Element and text position data
————

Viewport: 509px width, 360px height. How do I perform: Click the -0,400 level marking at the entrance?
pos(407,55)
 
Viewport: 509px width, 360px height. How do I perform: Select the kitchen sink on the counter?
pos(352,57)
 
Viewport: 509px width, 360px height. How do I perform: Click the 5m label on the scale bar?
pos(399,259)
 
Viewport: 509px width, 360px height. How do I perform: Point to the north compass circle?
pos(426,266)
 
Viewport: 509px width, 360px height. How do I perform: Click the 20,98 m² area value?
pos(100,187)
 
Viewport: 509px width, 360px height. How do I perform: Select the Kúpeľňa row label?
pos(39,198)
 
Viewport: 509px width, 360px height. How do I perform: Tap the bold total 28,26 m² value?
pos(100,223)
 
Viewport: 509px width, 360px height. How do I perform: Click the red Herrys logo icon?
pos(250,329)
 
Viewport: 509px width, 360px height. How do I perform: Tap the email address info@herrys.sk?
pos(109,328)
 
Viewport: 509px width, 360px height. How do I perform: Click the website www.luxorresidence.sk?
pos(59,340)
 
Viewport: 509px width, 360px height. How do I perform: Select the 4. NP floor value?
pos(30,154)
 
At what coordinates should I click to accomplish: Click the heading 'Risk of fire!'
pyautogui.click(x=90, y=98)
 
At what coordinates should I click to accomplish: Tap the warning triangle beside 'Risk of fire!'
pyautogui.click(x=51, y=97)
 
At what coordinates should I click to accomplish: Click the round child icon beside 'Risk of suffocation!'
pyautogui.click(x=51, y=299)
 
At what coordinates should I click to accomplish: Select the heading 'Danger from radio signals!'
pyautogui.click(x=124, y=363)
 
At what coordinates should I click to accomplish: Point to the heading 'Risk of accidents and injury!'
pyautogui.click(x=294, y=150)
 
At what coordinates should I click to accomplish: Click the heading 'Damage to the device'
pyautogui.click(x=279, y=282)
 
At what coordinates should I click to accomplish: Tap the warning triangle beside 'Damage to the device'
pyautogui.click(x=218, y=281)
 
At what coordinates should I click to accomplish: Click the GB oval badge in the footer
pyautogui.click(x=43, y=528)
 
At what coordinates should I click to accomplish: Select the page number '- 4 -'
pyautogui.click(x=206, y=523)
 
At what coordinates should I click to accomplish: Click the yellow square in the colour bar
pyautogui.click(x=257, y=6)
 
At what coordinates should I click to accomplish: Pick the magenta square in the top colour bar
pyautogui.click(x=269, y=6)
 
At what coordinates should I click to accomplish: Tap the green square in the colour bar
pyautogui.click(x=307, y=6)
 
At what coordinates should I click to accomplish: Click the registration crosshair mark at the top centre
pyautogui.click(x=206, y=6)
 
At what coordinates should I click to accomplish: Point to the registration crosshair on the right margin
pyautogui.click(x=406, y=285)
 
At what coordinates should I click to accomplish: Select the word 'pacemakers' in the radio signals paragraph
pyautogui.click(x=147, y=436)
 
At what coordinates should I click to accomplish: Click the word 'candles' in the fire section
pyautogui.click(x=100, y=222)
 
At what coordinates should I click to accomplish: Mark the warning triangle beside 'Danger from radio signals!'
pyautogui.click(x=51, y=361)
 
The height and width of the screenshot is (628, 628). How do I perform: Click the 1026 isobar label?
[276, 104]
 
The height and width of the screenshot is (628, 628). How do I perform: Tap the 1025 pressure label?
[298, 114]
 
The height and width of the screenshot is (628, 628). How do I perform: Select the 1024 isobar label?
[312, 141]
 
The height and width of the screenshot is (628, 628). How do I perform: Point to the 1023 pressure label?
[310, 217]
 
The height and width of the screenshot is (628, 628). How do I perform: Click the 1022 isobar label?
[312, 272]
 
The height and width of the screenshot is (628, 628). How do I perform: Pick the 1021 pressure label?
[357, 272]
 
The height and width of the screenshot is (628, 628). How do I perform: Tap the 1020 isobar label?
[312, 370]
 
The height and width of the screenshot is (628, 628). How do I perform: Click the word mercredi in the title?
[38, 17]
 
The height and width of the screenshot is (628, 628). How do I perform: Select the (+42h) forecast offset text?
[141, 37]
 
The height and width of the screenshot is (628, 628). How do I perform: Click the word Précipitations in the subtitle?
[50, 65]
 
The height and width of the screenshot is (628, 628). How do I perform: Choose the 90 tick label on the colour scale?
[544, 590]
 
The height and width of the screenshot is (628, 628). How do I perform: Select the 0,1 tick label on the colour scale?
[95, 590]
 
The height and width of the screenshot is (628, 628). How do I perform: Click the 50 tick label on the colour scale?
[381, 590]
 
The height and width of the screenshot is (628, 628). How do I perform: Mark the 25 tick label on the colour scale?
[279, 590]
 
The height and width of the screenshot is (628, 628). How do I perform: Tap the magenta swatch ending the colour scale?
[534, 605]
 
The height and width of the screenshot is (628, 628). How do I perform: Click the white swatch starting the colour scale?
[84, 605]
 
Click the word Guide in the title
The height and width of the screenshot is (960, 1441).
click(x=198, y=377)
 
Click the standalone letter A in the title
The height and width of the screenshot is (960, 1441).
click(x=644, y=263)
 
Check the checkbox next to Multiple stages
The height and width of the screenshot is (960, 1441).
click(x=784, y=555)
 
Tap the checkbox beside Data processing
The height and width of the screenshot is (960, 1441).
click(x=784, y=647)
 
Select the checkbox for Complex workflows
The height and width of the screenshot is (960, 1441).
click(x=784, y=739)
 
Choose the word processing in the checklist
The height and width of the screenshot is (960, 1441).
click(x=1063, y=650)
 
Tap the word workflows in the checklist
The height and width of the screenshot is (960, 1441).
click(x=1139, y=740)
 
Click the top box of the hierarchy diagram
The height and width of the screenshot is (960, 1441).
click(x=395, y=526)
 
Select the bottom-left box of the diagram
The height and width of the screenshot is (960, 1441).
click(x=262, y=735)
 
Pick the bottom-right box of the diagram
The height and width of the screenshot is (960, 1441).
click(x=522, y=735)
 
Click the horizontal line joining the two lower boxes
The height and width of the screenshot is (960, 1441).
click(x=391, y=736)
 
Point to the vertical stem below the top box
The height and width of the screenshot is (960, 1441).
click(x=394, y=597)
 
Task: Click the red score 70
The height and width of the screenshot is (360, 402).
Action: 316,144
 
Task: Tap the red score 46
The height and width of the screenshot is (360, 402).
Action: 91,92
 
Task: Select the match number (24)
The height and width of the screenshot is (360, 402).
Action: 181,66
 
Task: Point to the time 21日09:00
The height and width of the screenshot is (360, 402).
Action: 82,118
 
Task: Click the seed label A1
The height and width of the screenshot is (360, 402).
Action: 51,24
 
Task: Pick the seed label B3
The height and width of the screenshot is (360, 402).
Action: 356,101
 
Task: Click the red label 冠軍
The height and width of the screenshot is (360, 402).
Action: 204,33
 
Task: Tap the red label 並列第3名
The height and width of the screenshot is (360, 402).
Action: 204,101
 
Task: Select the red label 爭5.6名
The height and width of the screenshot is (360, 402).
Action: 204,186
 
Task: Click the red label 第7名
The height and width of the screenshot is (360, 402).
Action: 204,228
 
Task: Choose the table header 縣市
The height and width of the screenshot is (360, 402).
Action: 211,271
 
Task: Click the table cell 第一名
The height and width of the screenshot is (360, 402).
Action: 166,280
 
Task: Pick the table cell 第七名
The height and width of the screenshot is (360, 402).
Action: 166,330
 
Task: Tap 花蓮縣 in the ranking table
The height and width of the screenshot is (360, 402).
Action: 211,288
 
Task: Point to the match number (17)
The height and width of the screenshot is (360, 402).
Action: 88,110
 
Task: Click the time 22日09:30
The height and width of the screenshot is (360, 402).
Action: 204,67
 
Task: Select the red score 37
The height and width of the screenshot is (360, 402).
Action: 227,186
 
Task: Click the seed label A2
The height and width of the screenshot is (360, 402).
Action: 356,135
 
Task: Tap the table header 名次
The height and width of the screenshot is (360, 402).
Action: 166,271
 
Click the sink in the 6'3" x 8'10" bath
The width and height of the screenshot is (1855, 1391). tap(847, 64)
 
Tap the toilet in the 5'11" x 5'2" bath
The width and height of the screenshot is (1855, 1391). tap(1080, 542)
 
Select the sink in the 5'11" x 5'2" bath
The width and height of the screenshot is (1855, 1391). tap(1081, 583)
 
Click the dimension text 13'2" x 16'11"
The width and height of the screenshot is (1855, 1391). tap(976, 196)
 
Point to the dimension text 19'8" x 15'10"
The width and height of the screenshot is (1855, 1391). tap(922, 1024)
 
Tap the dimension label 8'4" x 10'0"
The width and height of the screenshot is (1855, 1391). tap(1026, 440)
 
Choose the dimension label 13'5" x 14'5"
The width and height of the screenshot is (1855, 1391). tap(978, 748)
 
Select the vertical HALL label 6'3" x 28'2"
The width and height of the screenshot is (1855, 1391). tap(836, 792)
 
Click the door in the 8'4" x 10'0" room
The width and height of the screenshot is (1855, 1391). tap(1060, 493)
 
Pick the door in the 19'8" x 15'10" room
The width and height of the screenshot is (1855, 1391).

————

INSTRUCTION
Can you rewrite the items from the start through the line containing "pyautogui.click(x=90, y=98)", putting "Screen" wherever "Viewport" appears and leaving everything else as it is?

RESULT
Screen: 509px width, 360px height. How do I perform: Click the -0,400 level marking at the entrance?
pos(407,55)
 
Screen: 509px width, 360px height. How do I perform: Select the kitchen sink on the counter?
pos(352,57)
 
Screen: 509px width, 360px height. How do I perform: Click the 5m label on the scale bar?
pos(399,259)
 
Screen: 509px width, 360px height. How do I perform: Point to the north compass circle?
pos(426,266)
 
Screen: 509px width, 360px height. How do I perform: Click the 20,98 m² area value?
pos(100,187)
 
Screen: 509px width, 360px height. How do I perform: Select the Kúpeľňa row label?
pos(39,198)
 
Screen: 509px width, 360px height. How do I perform: Tap the bold total 28,26 m² value?
pos(100,223)
 
Screen: 509px width, 360px height. How do I perform: Click the red Herrys logo icon?
pos(250,329)
 
Screen: 509px width, 360px height. How do I perform: Tap the email address info@herrys.sk?
pos(109,328)
 
Screen: 509px width, 360px height. How do I perform: Click the website www.luxorresidence.sk?
pos(59,340)
 
Screen: 509px width, 360px height. How do I perform: Select the 4. NP floor value?
pos(30,154)
 
At what coordinates should I click to accomplish: Click the heading 'Risk of fire!'
pyautogui.click(x=90, y=98)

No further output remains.